Número de pessoas com deficiência visual chega a 2,2 bilhões, dos quais quase metade teria tratamento; professor da USP integra grupo que produziu relatório divulgado pela OMS
Silvana Salles/Jornal da USP
Pelo menos 1 bilhão de pessoas em todo o mundo convivem com algum grau de deficiência visual sem necessidade, pois ainda não chegaram aos consultórios oftalmológicos ou poderiam ter sido tratadas antes de perder a visão. Esta estimativa é o principal destaque de um relatório divulgado na última terça-feira (8) pela Organização Mundial da Saúde (OMS).
O World Report on Vision foi produzido por um grupo independente de especialistas para marcar o Dia Mundial da Visão, que foi comemorado ontem, dia 10 de outubro. Os especialistas calcularam que existem hoje cerca de 2,2 bilhões de pessoas com deficiência visual. Quase metade poderia enxergar se tivesse acesso aos serviços de saúde especializados.
“As duas causas principais (são) falta de óculos ou catarata”, conta o médico oftalmologista João Marcello Furtado, professor da Faculdade de Medicina de Ribeirão Preto (FMRP) da USP e integrante do grupo que produziu o relatório. Na medida dos oftalmologistas, uma pessoa tem deficiência visual quando não enxerga cinco das dez linhas que formam a tabela usada nos exames de vista em consultórios médicos.
Se ela está usando óculos e mesmo assim não enxerga as letras menores com o melhor olho, já se considera que há deficiência. Além desta medida para longe, a partir deste ano, a OMS passou a considerar também uma medida para perto. As principais condições médicas que afetam a visão são bastante comuns. As estimativas globais indicam que cerca de 2,6 bilhões de pessoas têm miopia, das quais 312 milhões são jovens com menos de 19 anos. Outro 1,8 bilhão convive com a presbiopia.
A degeneração macular relacionada à idade avançada afeta 196 milhões e a retinopatia diabética, mais 147 milhões. Os números foram calculados a partir da revisão de artigos publicados em publicações científicas, utilizando uma metodologia que pela primeira vez recebe o endosso da OMS.

Conteúdo dos registros.

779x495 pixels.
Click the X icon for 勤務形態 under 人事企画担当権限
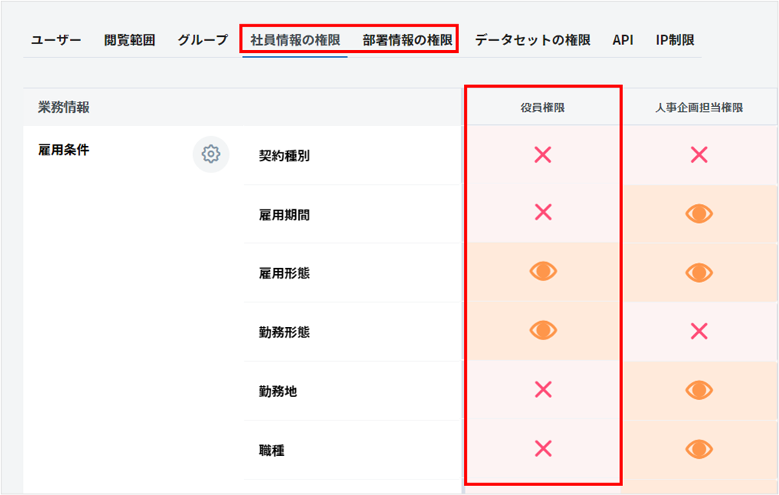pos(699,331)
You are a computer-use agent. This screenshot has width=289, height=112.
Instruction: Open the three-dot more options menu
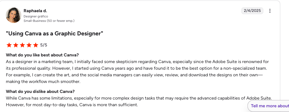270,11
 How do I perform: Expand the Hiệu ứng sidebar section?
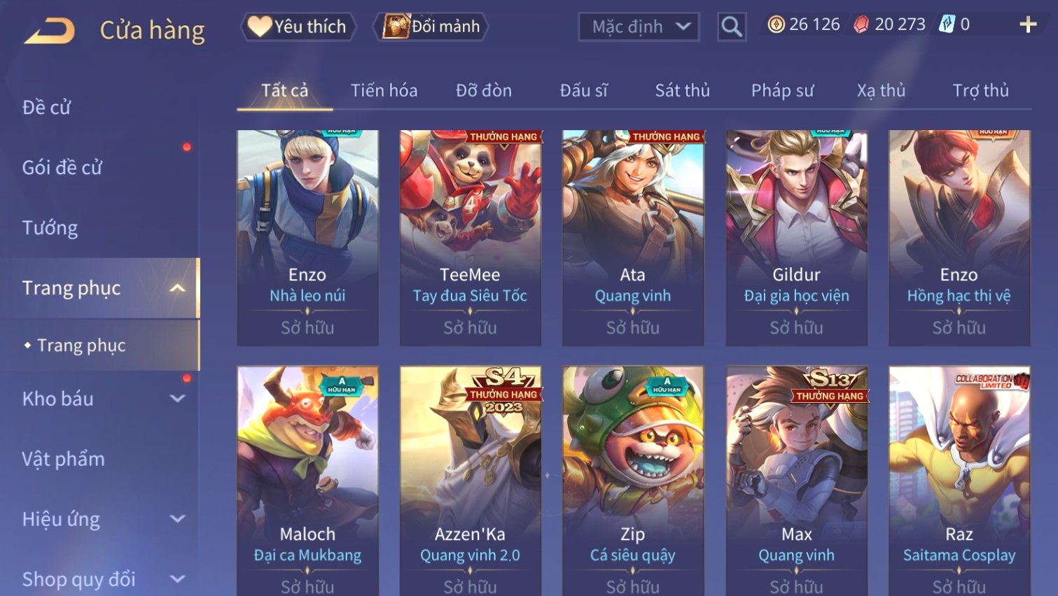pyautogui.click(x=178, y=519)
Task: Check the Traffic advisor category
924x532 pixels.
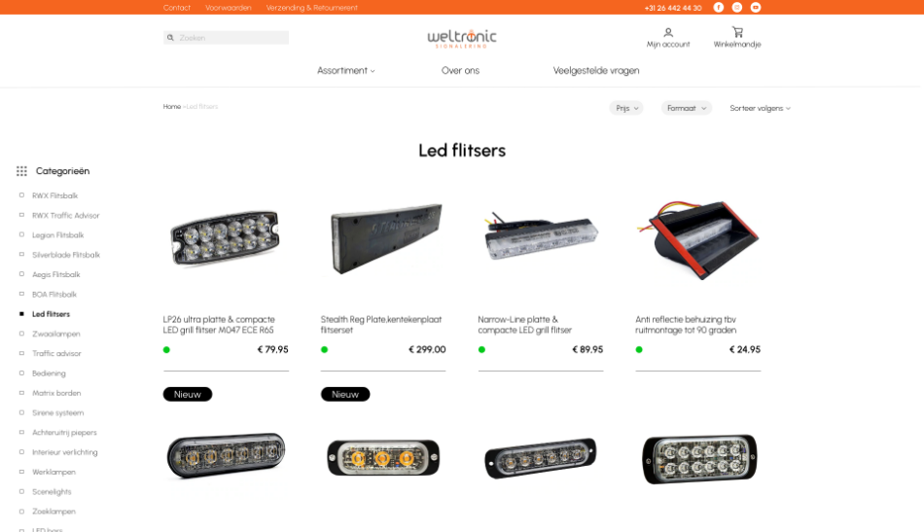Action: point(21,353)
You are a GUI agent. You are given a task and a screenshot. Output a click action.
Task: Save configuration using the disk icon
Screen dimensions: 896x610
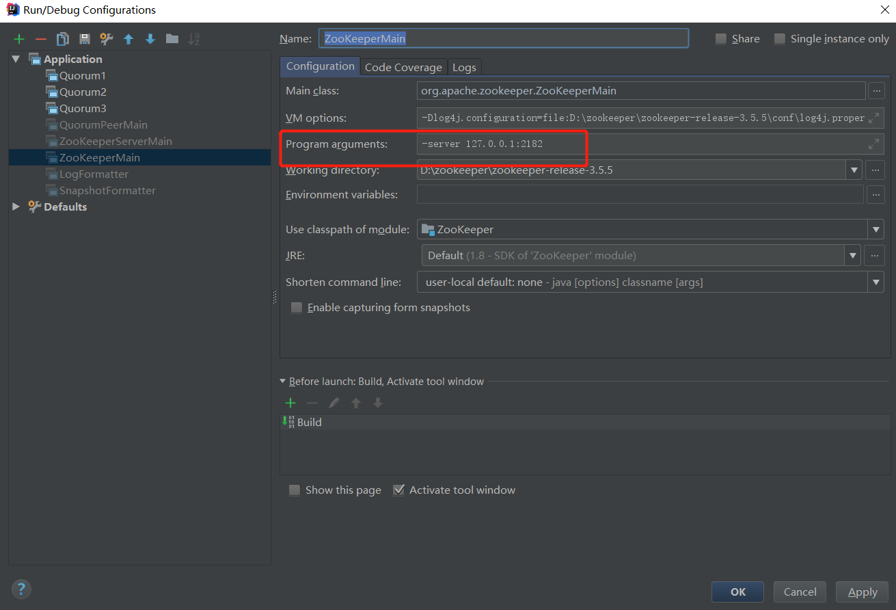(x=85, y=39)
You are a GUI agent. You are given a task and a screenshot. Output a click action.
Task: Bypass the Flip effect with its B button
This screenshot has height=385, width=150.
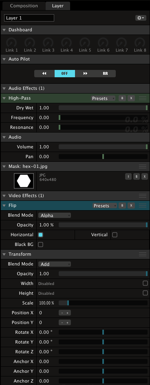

O que se espera. Prossiga com a reportagem sobre o relatório da OMS acerca da deficiência visual, redigindo a continuação a partir da última frase apresentada.

Resposta ao problema.
A soma de pessoas afetadas por condições médicas que prejudicam a visão é muito maior do que o total de pessoas com deficiência visual. E, apesar do número absoluto de pessoas cegas ou com deficiência visual ter crescido, quando comparado com estudos independentes anteriores, a prevalência da deficiência visual diminuiu. Subiu o número absoluto, porém subiu ao mesmo tempo a população total.
No caso da catarata, por exemplo, que se caracteriza por uma progressão na opacidade da lente natural que temos dentro do olho, “a cirurgia é muito efetiva. Ela pode restaurar e bem a visão, a tecnologia que a gente tem é adequada, não é uma doença que precise de grandes avanços no conhecimento. É uma tecnologia que está bem estabelecida e não é feita, muitas vezes, pela dificuldade de acesso ao tratamento”, diz Furtado.
No Brasil, a cirurgia é coberta pelo SUS. Ainda assim, Furtado afirma que a catarata é uma das principais causas por trás das estatísticas nacionais. Baseado em dados de 2015, o médico aponta que há 690 mil brasileiros cegos e 3,3 milhões de pessoas com deficiência visual moderada ou grave. A exemplo do que ocorre em outras partes do planeta, particularmente nos países de renda média e baixa, o acesso aos serviços de saúde é permeado por desigualdades.
“Pessoas em área rural têm maior dificuldade de acesso, então têm uma chance maior de ser deficiente visual. Pessoas de países pobres (também). Em alguns países, o fato de você ser mulher aumenta sua chance de ser deficiente visual. Idosos, já que a maioria das causas de deficiência visual acontecem mais em idosos, e pessoas com algum outro grau de deficiência”, lista Furtado.
“Em alguns países e regiões, algumas minorias étnicas, por exemplo alguns grupos indígenas, também têm risco maior porque normalmente têm menos acesso a serviços de saúde”, completa o médico. Para mitigar o problema, o relatório divulgado pela OMS traz algumas recomendações aos sistemas de saúde. Entre elas, incluir a oftalmologia na cobertura universal de saúde, investir em pesquisa e fazer campanhas sobre a importância da saúde dos olhos.